Where in the entries below does "arrow" appear? Copy every line that has it.

------------------------------------------------------------------------

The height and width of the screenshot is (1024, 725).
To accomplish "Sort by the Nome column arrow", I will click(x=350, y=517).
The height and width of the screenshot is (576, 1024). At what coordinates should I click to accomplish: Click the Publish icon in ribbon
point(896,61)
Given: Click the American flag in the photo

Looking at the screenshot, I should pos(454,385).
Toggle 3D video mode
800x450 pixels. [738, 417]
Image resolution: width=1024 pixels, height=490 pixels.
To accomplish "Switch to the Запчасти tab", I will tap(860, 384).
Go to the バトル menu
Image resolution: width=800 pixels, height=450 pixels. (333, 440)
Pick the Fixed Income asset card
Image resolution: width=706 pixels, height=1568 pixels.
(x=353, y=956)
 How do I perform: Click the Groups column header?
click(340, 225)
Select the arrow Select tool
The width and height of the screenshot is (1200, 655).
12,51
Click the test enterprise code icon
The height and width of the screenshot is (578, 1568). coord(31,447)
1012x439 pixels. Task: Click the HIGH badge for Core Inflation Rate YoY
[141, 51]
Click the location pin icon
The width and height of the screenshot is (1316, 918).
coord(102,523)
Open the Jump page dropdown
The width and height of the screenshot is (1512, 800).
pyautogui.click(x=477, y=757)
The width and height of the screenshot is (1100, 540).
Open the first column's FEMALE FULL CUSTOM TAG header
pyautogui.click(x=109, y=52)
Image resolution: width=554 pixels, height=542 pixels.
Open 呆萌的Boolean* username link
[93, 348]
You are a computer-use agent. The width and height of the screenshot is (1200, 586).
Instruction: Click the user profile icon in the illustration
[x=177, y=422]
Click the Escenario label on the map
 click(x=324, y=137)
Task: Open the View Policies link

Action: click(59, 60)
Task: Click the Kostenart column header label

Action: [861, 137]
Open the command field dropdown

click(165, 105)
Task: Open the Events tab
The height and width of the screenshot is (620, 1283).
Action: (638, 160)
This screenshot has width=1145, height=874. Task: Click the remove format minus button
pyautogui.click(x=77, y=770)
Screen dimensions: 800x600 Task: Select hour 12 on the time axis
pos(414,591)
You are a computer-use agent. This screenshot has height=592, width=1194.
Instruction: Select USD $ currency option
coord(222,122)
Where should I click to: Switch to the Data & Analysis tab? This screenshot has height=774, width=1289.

------------------------------------------------------------------------

ANSWER SECTION:
To accomplish "Sort by the Nome column arrow", I will click(x=350, y=517).
Select the arrow Select tool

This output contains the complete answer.